MotoPartPicker — Technical Architecture Document

00

Architecture Principles

Every technical decision in this document flows from five governing principles. When tradeoffs arise, these serve as the tiebreaker — in this order.

SOLID at service level

Separation of concerns

Defense in depth

12-Factor App

YAGNI, designed to scale

SOLID at Service Level

Each SvelteKit route module has a single responsibility. Business logic lives in service files, not load functions. Interfaces are preferred over direct implementation calls.

Separation of Concerns

Presentation, business logic, and data access are never mixed. SSR handles public data; client-side handles interactivity. API routes are the only data boundary.

Defense in Depth

Auth is enforced at the route level, the service level, and the database level. No single layer is trusted alone. Secrets never touch source code.

12-Factor App

Config via environment variables. Stateless processes. Port binding. Dev/prod parity. Logs as event streams via structured pino output to stdout.

YAGNI, Designed to Scale

No Redis, no Elasticsearch, no microservices at launch. Postgres handles search, queuing, and sessions. Scale gates are documented and infrastructure-tested.

01

System Overview

MotoPartPicker is a single SvelteKit application deployed on Fly.io that handles both SSR and API routing. All persistent state lives in Neon Postgres. External services (auth, billing, storage, email) are integrated via official SDKs and webhooks.

System Component Diagram

bikes parts compatibility_records verifications users builds retailers part_prices affiliate_clicks retailer_subscriptions

02

Frontend Architecture

SvelteKit provides SSR and client-side hydration in a single framework. SSR is the default for all public pages — critical because "[bike] [part] compatible" queries are high-volume organic search traffic. Interactive features (build planner, part filters, comparison) hydrate on the client after initial load.

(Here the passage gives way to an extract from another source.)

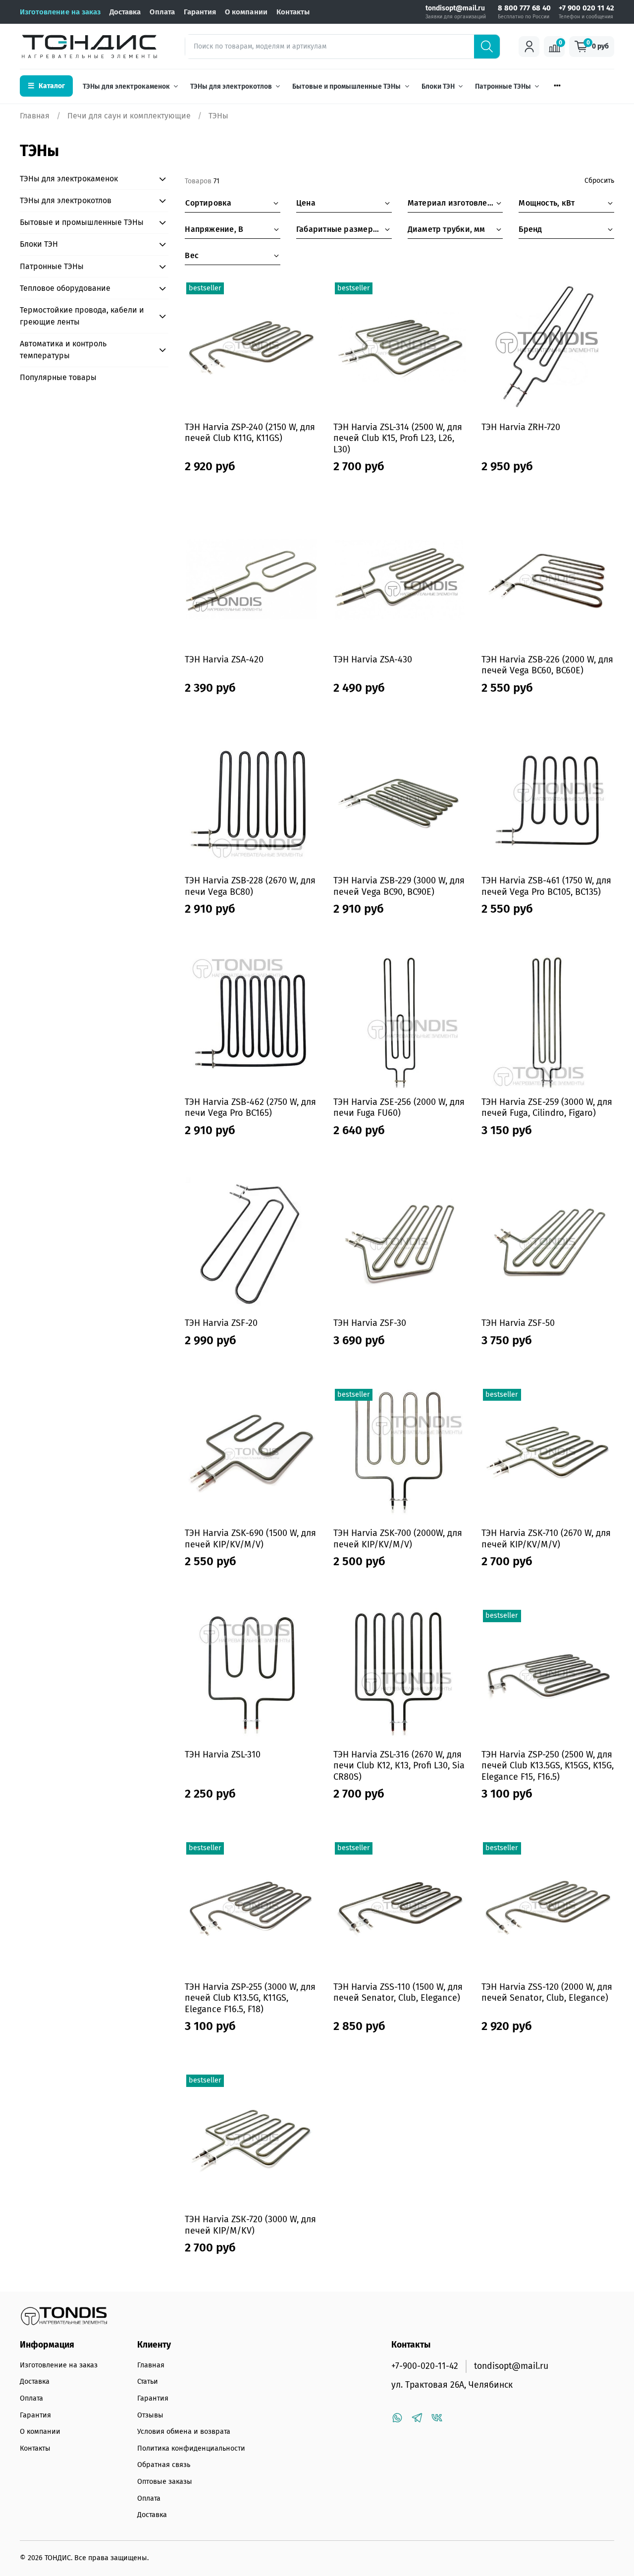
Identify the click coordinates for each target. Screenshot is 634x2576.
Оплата (162, 11)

SEO is the primary growth channel. Every public bike/part page is fully rendered HTML on first request. No client-side-only rendering for indexable content. Server load functions handle all data fetching before the response is sent.

Rendering Strategy

SSR — SEO Pages

Bike listing, part detail, compatibility result, build showcase, marketing landing. All rendered server-side with server load functions.

CSR — Interactive

Build planner, live part filters, comparison tool, user dashboard. Hydrated after SSR shell; state managed in Svelte stores.

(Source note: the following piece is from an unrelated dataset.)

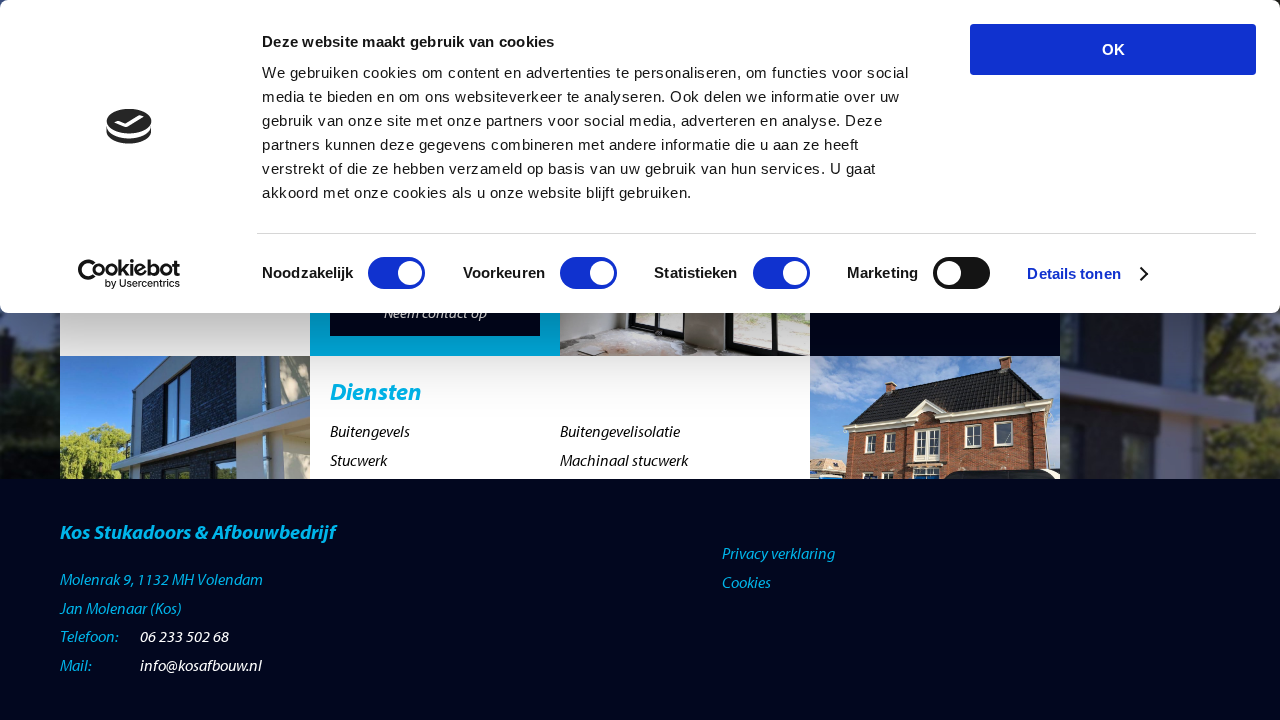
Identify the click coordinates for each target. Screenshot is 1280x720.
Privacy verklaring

Feature-Sliced Route Structure

        // src/routes/ — feature-sliced by domain
routes/
├── (marketing)/          — landing, about, pricing
├── bikes/
│   ├── +page.svelte        — bike selector (year/make/model)
│   └── [bikeId]/
│       └── +page.svelte    — compatible parts for bike
├── parts/
│   └── [partId]/
│       └── +page.svelte    — part detail + prices
├── builds/
│   ├── +page.svelte        — user build list (CSR)
│   └── [buildId]/
│       └── +page.svelte    — build detail (SSR for public)
└── api/                   — all +server.ts endpoints
      

Performance Budget

<2s

LCP

Largest Contentful Paint

<100ms

FID

First Input Delay

<0.1

CLS

Cumulative Layout Shift

03

Backend Architecture

The backend is a set of SvelteKit +server.ts API routes. Auth is enforced via BetterAuth middleware. Rate limiting uses an in-memory sliding window at launch, graduating to a Postgres-backed counter at 25K MAU.

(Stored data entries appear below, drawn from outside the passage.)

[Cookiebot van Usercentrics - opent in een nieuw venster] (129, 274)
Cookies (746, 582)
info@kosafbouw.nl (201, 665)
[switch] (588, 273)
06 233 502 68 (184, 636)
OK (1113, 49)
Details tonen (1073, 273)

Auth strategy: BetterAuth with session cookies. Google and GitHub OAuth. Sessions stored in Postgres via BetterAuth's session adapter. No JWTs in local storage. Rate limits: 100 req/min unauthenticated, 300 req/min authenticated.

API Surface

Method	Path	Auth	Description
GET	/api/bikes	none	List bikes, filterable by year / make / model
GET	/api/bikes/[id]/parts	none	Compatible parts for a specific bike
GET	/api/parts/[id]	none	Part detail including prices across retailers
GET	/api/parts/[id]/verifications	none	Community verifications for a part + bike combo
POST	/api/verifications	user	Submit a fit verification for a part on a bike
GET	/api/builds	user	List authenticated user's builds
POST	/api/builds	user	Create a new build for the authenticated user
PUT	/api/builds/[id]	owner	Update a build (ownership verified server-side)
GET	/api/prices/[partId]	none	Current prices across all retailers for a part
POST	/api/affiliate/click	none	Record an affiliate click for attribution tracking
POST	/api/webhooks/stripe	stripe	Handle billing events: invoice.paid, subscription.updated, etc.

04

Data Architecture

Everything lives in Postgres. No secondary data stores at launch. Neon's serverless driver handles connection pooling transparently — no need for PgBouncer or a separate pooler.

Neon Serverless Driver

HTTP-based Postgres connection that works in edge runtimes. Built-in connection pooling eliminates the need for PgBouncer at this scale.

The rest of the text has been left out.